Can you copy the entire listing below word for word, keeping every line as it appears?
===
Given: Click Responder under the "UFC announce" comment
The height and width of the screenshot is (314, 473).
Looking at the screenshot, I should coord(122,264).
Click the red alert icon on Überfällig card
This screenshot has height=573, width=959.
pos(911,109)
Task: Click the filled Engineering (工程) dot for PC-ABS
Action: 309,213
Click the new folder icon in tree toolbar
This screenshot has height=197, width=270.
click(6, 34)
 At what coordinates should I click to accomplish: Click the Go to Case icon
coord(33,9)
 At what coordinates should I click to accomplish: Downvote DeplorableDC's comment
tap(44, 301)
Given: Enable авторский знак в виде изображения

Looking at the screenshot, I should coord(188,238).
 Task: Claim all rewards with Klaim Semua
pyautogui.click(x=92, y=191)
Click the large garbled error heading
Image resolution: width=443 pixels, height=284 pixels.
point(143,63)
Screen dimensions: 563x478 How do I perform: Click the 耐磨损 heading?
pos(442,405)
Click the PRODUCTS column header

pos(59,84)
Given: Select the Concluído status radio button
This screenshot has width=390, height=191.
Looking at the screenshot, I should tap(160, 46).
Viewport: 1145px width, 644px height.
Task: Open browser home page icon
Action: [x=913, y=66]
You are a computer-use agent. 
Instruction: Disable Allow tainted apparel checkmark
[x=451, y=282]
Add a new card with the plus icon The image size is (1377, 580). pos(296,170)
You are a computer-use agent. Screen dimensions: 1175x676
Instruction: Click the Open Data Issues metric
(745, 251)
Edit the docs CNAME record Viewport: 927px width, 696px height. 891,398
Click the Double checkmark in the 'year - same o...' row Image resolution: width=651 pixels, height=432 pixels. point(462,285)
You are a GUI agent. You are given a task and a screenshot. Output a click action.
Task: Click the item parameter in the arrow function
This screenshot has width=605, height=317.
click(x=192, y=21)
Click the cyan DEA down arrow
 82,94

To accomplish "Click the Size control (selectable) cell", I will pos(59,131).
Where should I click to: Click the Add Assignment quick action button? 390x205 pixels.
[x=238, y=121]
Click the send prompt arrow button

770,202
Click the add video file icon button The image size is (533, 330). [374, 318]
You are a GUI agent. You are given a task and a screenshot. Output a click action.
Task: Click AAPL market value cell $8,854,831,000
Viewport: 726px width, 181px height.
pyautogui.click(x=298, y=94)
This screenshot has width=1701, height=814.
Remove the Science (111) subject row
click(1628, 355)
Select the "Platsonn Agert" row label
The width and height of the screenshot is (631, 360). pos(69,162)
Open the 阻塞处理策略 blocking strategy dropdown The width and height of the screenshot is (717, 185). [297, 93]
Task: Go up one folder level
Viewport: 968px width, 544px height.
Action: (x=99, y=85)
===
▶ [Task output]:
Given: Click Responder under the "UFC announce" comment
The height and width of the screenshot is (314, 473).
Looking at the screenshot, I should coord(122,264).
Click the red alert icon on Überfällig card
This screenshot has height=573, width=959.
pos(911,109)
Task: Click the filled Engineering (工程) dot for PC-ABS
Action: 309,213
Click the new folder icon in tree toolbar
This screenshot has height=197, width=270.
click(6, 34)
 At what coordinates should I click to accomplish: Click the Go to Case icon
coord(33,9)
 At what coordinates should I click to accomplish: Downvote DeplorableDC's comment
tap(44, 301)
Given: Enable авторский знак в виде изображения

Looking at the screenshot, I should coord(188,238).
 Task: Claim all rewards with Klaim Semua
pyautogui.click(x=92, y=191)
Click the large garbled error heading
Image resolution: width=443 pixels, height=284 pixels.
point(143,63)
Screen dimensions: 563x478 How do I perform: Click the 耐磨损 heading?
pos(442,405)
Click the PRODUCTS column header

pos(59,84)
Given: Select the Concluído status radio button
This screenshot has width=390, height=191.
Looking at the screenshot, I should tap(160, 46).
Viewport: 1145px width, 644px height.
Task: Open browser home page icon
Action: [x=913, y=66]
You are a computer-use agent. 
Instruction: Disable Allow tainted apparel checkmark
[x=451, y=282]
Add a new card with the plus icon The image size is (1377, 580). pos(296,170)
You are a computer-use agent. Screen dimensions: 1175x676
Instruction: Click the Open Data Issues metric
(745, 251)
Edit the docs CNAME record Viewport: 927px width, 696px height. 891,398
Click the Double checkmark in the 'year - same o...' row Image resolution: width=651 pixels, height=432 pixels. point(462,285)
You are a GUI agent. You are given a task and a screenshot. Output a click action.
Task: Click the item parameter in the arrow function
This screenshot has width=605, height=317.
click(x=192, y=21)
Click the cyan DEA down arrow
 82,94

To accomplish "Click the Size control (selectable) cell", I will pos(59,131).
Where should I click to: Click the Add Assignment quick action button? 390x205 pixels.
[x=238, y=121]
Click the send prompt arrow button

770,202
Click the add video file icon button The image size is (533, 330). [374, 318]
You are a GUI agent. You are given a task and a screenshot. Output a click action.
Task: Click AAPL market value cell $8,854,831,000
Viewport: 726px width, 181px height.
pyautogui.click(x=298, y=94)
This screenshot has width=1701, height=814.
Remove the Science (111) subject row
click(1628, 355)
Select the "Platsonn Agert" row label
The width and height of the screenshot is (631, 360). pos(69,162)
Open the 阻塞处理策略 blocking strategy dropdown The width and height of the screenshot is (717, 185). [297, 93]
Task: Go up one folder level
Viewport: 968px width, 544px height.
Action: (x=99, y=85)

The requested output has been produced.